Probably, the inability to delimit a commonly accepted maximum E2 value is due to the different ages of the studied donors/women (Kong GW et al, 2009), different protocols, or due to the so called different “ovarian sensitivity index” (Labarta E et al, 2017).It is also possible that different E2 levels may affect the endometrium and ovary differently. The high limit of>5,000 pg/ml is likely to affect the endometrium (Wu CH et al, 2007), while lower levels of ≤2,978 and ≥3,600 pg/ml, as our study shows, may be enough to affect the oocyte, rendering the ensuing embryos “slow” and “fast”, respectively.The fact that E2 was found to significantly relate to ES in our study, as recorded between 44 hpi on day 2, combined to the finding that ES significantly affected the implantation, clinical pregnancy and spontaneous miscarriage rates, enables us to propose ES as a new potential predictor of embryo viability, similar to early cleavage introduced by researchers on the day of fertilization (day 1: 24-27hpi) (Fancsovits P et al, 2005).We therefore propose that a) ES on day 2, 44hrs post insemination, of embryo development is a valuable prognostic marker of embryo quality in ovarian stimulation protocols and b) an ovarian stimulation protocol may most likely be successful if E2 levels,on the day of hCG administration, do not exceed 3.330 pg/ml, i.e. not more than of 12 oocytes are collected.

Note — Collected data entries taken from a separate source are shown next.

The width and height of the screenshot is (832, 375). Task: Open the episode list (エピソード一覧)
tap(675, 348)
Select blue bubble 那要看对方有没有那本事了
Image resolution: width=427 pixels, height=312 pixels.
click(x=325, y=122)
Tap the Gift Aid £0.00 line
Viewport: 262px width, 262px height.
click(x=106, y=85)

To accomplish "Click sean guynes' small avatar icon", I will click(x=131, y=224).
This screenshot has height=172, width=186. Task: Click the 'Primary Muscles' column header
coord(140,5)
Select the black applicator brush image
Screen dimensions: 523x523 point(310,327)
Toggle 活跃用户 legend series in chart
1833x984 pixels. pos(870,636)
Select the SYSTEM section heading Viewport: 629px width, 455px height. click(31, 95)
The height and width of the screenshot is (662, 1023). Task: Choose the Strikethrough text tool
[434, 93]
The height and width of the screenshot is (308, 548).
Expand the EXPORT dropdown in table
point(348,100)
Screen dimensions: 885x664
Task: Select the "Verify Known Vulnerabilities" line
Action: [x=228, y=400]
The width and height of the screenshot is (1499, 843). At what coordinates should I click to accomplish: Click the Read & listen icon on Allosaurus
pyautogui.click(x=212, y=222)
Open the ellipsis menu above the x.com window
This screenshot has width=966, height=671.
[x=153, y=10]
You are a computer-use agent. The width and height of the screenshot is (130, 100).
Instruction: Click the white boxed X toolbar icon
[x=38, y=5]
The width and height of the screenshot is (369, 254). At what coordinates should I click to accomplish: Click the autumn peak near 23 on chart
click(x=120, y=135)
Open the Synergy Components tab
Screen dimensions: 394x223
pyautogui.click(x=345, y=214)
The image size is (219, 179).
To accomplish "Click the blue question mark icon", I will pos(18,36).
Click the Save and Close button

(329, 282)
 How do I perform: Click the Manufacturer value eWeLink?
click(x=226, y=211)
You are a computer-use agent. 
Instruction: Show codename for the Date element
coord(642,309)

In the present study we found that a) estradiol (E2) levels and E2/oocyte are not associated with the implantation and pregnancy rates significantly, b) E2 levels significantly correlate with the ES on day 2 of embryo development in a positive manner, c) E2 levels corresponding to the ideal ES on day 2 was found to be e E216=3.309 pg/ml, which sonographically translated into 12 mature oocytes, d) the highest implantation and lowest spontaneous miscarriage rate was found in the mES16 (53.4 % and 29%, respectively) group of embryos with statistically significant difference, in comparison to the other two categories. We therefore propose that a) ES on day 2, 44hrs post insemination, of embryo development is a valuable prognostic marker of embryo quality in ovarian stimulation protocols and b) an ovarian stimulation protocol may most likely be successful if E2 levels do not exceed 3.309pg/ml on the day of hCG administration.

Acknowledgments

The authors are grateful to all who provided assistance during the preparation of this manuscript.

Declarations

Not applicable

Disclosure of interest

The authors declare that they have no competing interest.

Study Funding

This research did not receive any specific grant from funding agencies in the public, commercial, or not-for-profit sectors.